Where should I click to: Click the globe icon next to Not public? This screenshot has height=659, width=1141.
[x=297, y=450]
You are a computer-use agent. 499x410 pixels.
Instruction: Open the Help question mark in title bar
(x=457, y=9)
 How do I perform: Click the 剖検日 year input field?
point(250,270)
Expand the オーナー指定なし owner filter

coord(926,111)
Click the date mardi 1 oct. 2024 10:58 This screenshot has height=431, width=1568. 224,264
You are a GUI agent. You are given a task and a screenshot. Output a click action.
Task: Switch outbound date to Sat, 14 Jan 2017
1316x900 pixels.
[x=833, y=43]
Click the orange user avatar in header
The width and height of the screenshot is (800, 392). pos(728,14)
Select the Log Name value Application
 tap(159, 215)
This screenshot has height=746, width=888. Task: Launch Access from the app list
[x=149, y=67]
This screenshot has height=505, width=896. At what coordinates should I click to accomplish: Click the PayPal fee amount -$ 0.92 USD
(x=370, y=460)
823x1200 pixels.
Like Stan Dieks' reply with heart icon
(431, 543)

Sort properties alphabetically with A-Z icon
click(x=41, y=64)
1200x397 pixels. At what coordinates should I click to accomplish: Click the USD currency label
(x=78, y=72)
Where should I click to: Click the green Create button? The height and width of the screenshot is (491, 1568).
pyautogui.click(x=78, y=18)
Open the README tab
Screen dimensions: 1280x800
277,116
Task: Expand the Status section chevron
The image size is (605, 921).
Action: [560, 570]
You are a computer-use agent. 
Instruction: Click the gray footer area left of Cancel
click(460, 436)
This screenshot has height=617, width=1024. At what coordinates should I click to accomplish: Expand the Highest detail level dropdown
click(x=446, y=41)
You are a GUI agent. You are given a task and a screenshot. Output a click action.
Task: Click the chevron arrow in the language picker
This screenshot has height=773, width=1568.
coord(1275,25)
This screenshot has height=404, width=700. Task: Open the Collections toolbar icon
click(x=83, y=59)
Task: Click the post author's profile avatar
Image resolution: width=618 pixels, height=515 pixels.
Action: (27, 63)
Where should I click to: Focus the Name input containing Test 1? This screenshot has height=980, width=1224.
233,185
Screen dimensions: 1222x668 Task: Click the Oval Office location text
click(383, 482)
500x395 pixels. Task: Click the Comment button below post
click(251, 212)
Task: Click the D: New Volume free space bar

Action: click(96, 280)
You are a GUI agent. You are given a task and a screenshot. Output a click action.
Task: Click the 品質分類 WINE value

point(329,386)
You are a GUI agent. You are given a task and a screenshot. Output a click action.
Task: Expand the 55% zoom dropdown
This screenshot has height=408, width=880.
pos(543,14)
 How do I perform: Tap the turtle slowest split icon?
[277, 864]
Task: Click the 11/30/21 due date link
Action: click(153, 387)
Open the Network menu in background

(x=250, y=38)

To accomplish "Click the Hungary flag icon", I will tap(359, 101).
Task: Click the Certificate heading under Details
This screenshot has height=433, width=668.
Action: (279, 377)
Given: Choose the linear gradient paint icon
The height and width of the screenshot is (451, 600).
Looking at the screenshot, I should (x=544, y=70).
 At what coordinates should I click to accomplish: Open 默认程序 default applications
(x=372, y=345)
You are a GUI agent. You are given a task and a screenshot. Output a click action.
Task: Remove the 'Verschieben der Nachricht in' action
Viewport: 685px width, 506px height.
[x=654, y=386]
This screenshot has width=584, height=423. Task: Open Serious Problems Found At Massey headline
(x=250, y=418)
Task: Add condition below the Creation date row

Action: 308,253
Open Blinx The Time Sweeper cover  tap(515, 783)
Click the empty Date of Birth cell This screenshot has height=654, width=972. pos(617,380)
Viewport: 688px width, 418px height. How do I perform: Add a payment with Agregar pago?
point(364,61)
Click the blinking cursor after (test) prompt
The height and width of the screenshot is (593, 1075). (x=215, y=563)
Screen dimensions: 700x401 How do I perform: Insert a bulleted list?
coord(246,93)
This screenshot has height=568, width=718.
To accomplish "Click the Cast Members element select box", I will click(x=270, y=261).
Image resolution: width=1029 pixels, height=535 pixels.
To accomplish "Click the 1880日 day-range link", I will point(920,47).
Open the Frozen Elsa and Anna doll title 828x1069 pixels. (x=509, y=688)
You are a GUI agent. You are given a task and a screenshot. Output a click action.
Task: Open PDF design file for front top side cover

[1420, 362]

• Work instructions:
The lines to copy are those above that contain the string "chevron".

• Solution to this task:
Task: Expand the Status section chevron
Task: Click the chevron arrow in the language picker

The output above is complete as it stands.